Even in the case of an increased demand within the IBM technology-inclined prospective customers, PeopleSoft is not the only one "in bed" with IBM. For example, one will likely see on the standard menu a number of individual industry solutions (at least from MAPICS and SSA Global) that virtually offer similar solutions to World, ringing the similar rejuvenating changes of a web-based UI, WebSphere portal, and so on, while these products are also the incumbent veteran products in the segment. As some possible differentiation, the World Express solutions include the essential steps of the core business processes that almost any company in the targeted vertical markets would require. The configuration is designed to adapt to special customer requirements when needed, and expands to include additional functionality that is available in World Software. Tailoring the configuration will require additional consulting, but the PeopleSoft World management team believes that it will be faster and more cost-effective to tailor the existing image than to configure the entire system. This approach to implementation services gives the customer control over the amount of consulting needed to implement the software, allowing the customer to assess the relationship between cost and return on almost every significant implementation decision.

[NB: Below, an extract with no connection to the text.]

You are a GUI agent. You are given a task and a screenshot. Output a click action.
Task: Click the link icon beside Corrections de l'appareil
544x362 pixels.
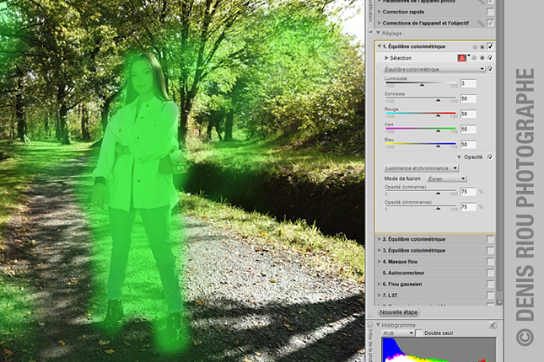click(x=481, y=23)
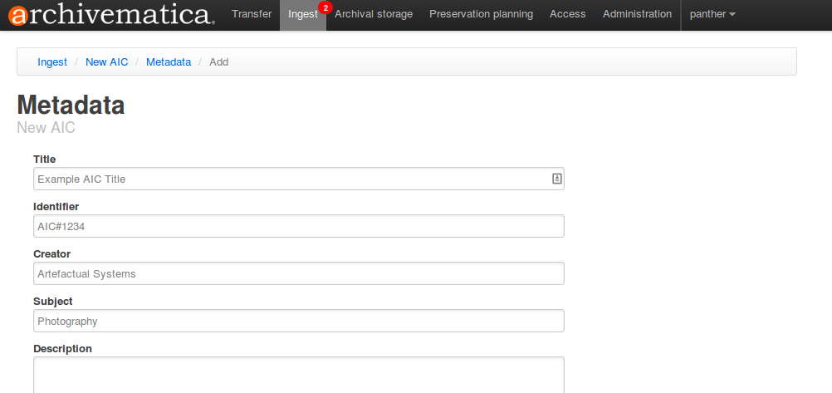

Yet, not all powerful and possibly exciting PeopleSoft Enteprise/PeopleSoft EnterpriseOne functionality that have been touted recently at the Leadership Summit (e.g., customer relationship management demand-driven manufacturing, diagnostics, predictive and prescriptive analytics, etc.) is available for World and World Express solutions, which may be a serious drawback when competing against the other vendors, which have long offered their entire suites without any disparity between solutions for bigger and smaller customers. Although PeopleSoft has been impressively moving quickly to create parallel products, transferring functionality among PeopleSoft, former JCIT's Demand Flow and former J.D. Edwards' products to fill existing gaps, many competitors offer these now within more homogenous product suites.

Therefore, the World Express solutions, while enabling PeopleSoft and its channel to offer a fixed price and fixed time implementation program in an "out-of-the-box" way, may not necessarily offer total extended-ERP functional scope, but still only a part of extended-ERP. By the time the customer puts together modules to build a full collaborative enterprise system for a mid-market company, and then adds up the multiple implementation time and cost, all the touted benefits might have been annulled in some instances when incumbent mid-market vendors cover all the bases with their well-entrenched offering. At this stage, the company officials admit only a "wait-and-see" stance to assess the need for eventual product enhancements in the above areas down the track. The situation is additionally aggravated by the fact that the World install base is still divided between the two different product releases, 7.3 and 8.1, which feature slightly different capabilities and are on different annual cumulative update tracks (e.g., the 6th annual cumulative update for 8.1 is slated for Q3 2004, whereas the 16th annual cumulative update for 7.3 is slated for Q1 2005).